Let f(x) and g(x) be fcns defned on an interval I and let h(x) = max(f(x); g(x)) and j(x) = min(f(x); g(x)). h(x) and
j(x) are continuous on I. Show f(x) and g(x) are continuous on I or give a counterexample.
Let f(x) and g(x) be functions defined on an open interval I and let h(x) = max{f(x); g(x)} and j(x) = min{f(x); g(x)}. Suppose that h(x) and
j(x) are continuous on I. Either show that f(x) and g(x) are also continuous on I or else give a counterexample.
Any ideas on how to structure this proof using contradiction?
Hmm. Alright, so I guess the easiest way to say it then would be that \(\displaystyle \max\{f,g\}=\frac{f+g+|f-g|}{2}\), can you show that's continuous by using some of your known theorems?
Well, we know that the function h(x) is continuous, so the max(f,g) would be continuous. I know that there are rules for algebraic combinations of continuous functions being continuous, so I'm wondering if the max function can be worked backwards to prove f and g continuous that way. Is that where you were going with this?

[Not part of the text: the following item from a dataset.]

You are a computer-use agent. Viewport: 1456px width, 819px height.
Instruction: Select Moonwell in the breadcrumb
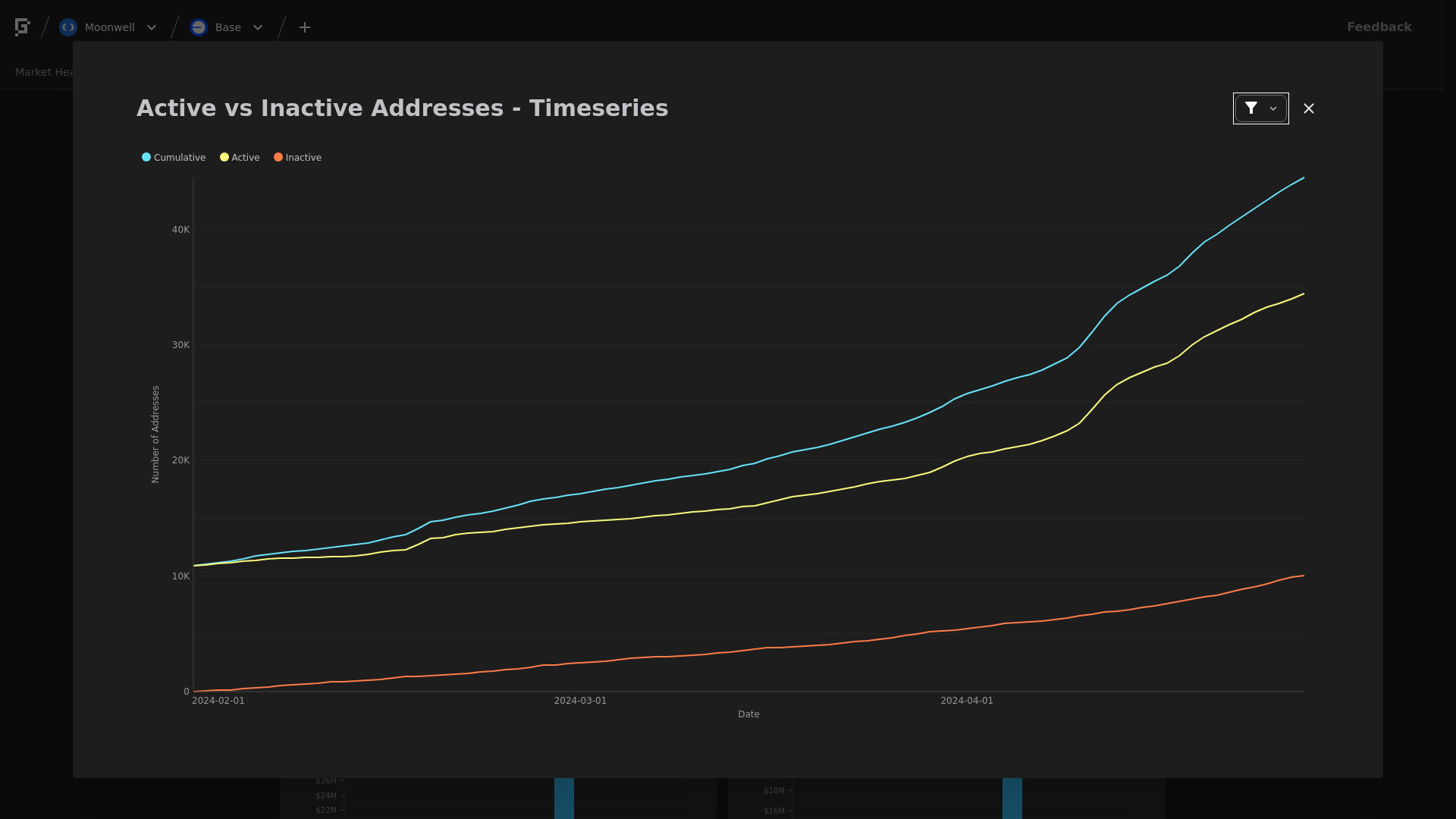point(110,27)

Well, we know that the function h(x) is continuous, so the max(f,g) would be continuous. I know that there are rules for algebraic combinations of continuous functions being continuous, so I'm wondering if the max function can be worked backwards to prove f and g continuous that way. Is that where you were going with this?
Oh, wow! I'm sorry, I completely misread the question. Please forgive me, I have to go. I hope another member can help you. Once again, I'm sorry (Worried)
Let f(x) and g(x) be functions defined on an open interval I and let h(x) = max{f(x); g(x)} and j(x) = min{f(x); g(x)}. Suppose that h(x) and
j(x) are continuous on I. Either show that f(x) and g(x) are also continuous on I or else give a counterexample.
Any ideas on how to structure this proof using contradiction?
A better idea would be to look for a counterexample, perhaps by taking f to be a function that only takes the values 0 and 1, with a jump discontinuity at some point. Then think about how to construct g so as to make h and j continuous.
Let f(x) and g(x) be functions defined on an open interval I and let h(x) = max{f(x); g(x)} and j(x) = min{f(x); g(x)}. Suppose that h(x) and
j(x) are continuous on I. Either show that f(x) and g(x) are also continuous on I or else give a counterexample.
Any ideas on how to structure this proof using contradiction?